How to Predict an Earthquake

Energy Transfer Energy Transfer Map


Take 2 quakes that struck on a plate fault line any distance apart and a quake can be predicted between these quakes on the fulcrum point. 

Fulcrum Point

When a quake strikes the Mid Atlantic Ridge say a M 5.0 within 24 hours a quake of the same magnitude will strike on the opposite side of the Earth. 
The Mid Atlantic Ridge is a wall for earthquakes to travel beyond. Energy cannot travel through this wall. 

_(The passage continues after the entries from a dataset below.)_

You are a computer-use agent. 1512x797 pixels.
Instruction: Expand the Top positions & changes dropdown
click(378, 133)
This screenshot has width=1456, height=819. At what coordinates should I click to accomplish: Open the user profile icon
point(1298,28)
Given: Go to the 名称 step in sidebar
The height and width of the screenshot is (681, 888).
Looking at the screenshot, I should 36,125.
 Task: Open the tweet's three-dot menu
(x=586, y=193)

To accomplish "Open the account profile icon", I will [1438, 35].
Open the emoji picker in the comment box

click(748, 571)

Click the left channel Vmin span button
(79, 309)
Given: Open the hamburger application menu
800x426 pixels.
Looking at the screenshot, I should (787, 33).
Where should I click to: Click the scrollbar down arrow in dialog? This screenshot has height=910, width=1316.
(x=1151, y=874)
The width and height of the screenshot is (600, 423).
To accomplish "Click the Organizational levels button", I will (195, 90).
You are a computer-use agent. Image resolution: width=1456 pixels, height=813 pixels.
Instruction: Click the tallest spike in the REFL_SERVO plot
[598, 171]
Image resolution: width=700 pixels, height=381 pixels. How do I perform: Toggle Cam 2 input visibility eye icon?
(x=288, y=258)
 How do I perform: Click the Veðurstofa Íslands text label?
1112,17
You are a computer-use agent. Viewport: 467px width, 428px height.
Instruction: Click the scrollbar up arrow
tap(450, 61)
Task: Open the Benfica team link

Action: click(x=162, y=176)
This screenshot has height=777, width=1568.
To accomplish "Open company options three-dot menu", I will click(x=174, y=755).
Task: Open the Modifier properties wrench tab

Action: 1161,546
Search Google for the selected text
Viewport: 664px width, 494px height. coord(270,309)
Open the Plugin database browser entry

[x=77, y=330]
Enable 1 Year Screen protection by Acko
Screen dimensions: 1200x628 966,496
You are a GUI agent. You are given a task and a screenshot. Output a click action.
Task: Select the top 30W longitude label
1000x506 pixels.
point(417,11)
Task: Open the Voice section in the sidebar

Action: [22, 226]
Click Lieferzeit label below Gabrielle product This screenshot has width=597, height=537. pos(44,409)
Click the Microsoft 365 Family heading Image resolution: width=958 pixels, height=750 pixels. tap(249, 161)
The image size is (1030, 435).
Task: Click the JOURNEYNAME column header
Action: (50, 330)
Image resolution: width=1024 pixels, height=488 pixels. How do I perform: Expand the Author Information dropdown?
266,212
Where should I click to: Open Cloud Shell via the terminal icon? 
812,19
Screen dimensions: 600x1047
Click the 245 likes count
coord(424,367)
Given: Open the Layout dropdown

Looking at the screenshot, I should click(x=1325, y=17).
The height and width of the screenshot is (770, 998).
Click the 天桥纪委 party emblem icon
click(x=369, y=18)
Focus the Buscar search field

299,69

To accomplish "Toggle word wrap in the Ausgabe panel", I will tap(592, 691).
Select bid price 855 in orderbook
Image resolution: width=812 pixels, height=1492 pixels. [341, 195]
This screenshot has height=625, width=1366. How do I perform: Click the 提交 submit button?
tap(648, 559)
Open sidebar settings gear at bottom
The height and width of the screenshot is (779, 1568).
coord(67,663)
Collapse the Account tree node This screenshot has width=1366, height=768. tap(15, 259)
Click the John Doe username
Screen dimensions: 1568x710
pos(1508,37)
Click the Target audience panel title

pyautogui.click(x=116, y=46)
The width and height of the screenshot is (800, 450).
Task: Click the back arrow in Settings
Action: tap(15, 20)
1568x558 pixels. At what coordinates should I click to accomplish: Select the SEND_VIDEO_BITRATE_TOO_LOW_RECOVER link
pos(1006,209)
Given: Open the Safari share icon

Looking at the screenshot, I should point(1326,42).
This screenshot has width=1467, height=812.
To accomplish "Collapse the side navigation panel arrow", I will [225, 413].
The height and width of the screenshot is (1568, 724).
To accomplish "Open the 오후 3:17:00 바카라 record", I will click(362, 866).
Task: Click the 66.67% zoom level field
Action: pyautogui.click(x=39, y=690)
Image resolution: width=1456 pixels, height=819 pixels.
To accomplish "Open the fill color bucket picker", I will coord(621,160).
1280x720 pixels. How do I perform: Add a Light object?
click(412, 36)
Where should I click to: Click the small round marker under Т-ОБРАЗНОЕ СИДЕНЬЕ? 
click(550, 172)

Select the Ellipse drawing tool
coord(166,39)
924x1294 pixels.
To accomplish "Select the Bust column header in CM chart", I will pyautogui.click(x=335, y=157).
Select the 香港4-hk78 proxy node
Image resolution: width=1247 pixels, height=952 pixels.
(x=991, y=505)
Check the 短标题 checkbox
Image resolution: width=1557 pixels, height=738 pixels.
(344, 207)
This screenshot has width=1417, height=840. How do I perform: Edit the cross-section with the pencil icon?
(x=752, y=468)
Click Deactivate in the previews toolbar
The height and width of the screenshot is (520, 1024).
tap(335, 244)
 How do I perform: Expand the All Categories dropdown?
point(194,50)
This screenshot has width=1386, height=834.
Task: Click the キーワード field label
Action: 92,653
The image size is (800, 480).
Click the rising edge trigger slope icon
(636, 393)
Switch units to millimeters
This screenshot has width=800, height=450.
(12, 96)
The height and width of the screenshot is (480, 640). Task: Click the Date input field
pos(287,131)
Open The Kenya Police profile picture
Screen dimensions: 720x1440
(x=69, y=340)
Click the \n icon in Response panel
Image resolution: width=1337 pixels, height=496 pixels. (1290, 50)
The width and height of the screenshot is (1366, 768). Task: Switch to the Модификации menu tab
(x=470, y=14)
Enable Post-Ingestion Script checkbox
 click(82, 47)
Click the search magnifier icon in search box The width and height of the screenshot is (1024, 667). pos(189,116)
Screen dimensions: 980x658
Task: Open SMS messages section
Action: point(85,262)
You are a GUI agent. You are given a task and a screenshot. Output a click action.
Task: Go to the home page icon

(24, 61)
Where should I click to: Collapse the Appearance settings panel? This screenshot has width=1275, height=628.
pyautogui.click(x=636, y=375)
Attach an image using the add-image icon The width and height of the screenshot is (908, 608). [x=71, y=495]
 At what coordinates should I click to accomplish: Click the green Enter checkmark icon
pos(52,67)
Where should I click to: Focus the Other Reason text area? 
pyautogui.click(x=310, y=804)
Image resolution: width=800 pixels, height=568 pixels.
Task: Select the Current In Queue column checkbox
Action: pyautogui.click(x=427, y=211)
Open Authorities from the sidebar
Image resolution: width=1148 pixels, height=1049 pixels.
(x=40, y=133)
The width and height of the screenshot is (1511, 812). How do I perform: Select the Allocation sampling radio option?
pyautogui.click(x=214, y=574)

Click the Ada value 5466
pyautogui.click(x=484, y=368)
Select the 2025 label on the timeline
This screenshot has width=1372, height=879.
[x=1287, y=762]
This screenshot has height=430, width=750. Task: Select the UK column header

Below is a picture of the North American Craton Plate.  A large earthquake that strikes the West Coast will sent energy East and follow the Craton in a counter clockwise direction around the Craton setting off more earthquakes.  Along the border of the Craton is where earthquakes occur

North American Craton Plate

For earthquake reports go to USGS recent earthquakes for the last 24 hours


Given all the information above predicting the next earthquake is all about the energy transfer flow. Follow downstream along the fault line of the last quake is the focus. The United States, other then Alaska, California, and Oklahoma that get daily quakes, has fewer earthquakes then many other locations on the Earth. As an example, when an earthquake over M 4.0 strikes on the West Coast in the United States the pressure pushes East. The energy flow follows the fault line of the North American Craton that runs through Montana and in a counter clockwise direction through Yellowstone to Colorado to New Mexico to Texas to Oklahoma to Missouri to the New Madrid Seismic Zone to Tennessee and up the East Coast following the Appalachian Mountains. The Craton has many areas where oil fracking is going on like Colorado, Texas, and Oklahoma. One of these locations should get an earthquake that will make local news or national news. A sizable quake on the West Coast pushes pressure to the East. An earthquake striking on the Craton will transfer energy downstream.